◆ RICHIESTA SCRITTA ◆
Inserisci in un elenco numerato tutte le righe che vanno da quella contenente "338x208 pixels." fino all'ultima riga, entrambe incluse. Tralascia le righe vuote.

◆ RIGHE ARCHIVIATE ◆
>>>>>
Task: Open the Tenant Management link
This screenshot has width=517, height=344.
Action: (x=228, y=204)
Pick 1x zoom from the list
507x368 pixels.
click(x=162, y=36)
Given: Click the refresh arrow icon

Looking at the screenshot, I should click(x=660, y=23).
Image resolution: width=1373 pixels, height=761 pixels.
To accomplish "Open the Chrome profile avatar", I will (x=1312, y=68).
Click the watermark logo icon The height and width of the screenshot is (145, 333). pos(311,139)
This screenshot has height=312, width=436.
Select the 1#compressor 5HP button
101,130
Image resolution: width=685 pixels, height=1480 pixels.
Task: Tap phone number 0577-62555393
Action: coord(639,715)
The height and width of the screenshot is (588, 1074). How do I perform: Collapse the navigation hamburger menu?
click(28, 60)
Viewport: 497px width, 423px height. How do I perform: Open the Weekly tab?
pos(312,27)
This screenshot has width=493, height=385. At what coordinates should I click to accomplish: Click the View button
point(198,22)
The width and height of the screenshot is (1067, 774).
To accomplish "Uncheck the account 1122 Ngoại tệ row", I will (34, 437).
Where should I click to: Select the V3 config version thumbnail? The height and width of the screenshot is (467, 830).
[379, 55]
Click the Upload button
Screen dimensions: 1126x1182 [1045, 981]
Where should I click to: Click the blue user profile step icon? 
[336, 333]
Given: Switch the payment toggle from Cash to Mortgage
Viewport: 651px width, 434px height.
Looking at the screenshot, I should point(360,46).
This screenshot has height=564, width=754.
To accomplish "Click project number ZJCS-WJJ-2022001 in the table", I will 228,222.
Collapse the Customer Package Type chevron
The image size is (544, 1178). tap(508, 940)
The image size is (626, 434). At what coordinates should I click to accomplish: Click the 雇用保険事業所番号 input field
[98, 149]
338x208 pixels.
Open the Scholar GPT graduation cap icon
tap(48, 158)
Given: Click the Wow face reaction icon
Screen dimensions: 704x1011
<<<<<
◆ RISPOSTA ALL'ESERCIZIO ◆
1. 338x208 pixels.
2. Open the Scholar GPT graduation cap icon
3. tap(48, 158)
4. Given: Click the Wow face reaction icon
5. Screen dimensions: 704x1011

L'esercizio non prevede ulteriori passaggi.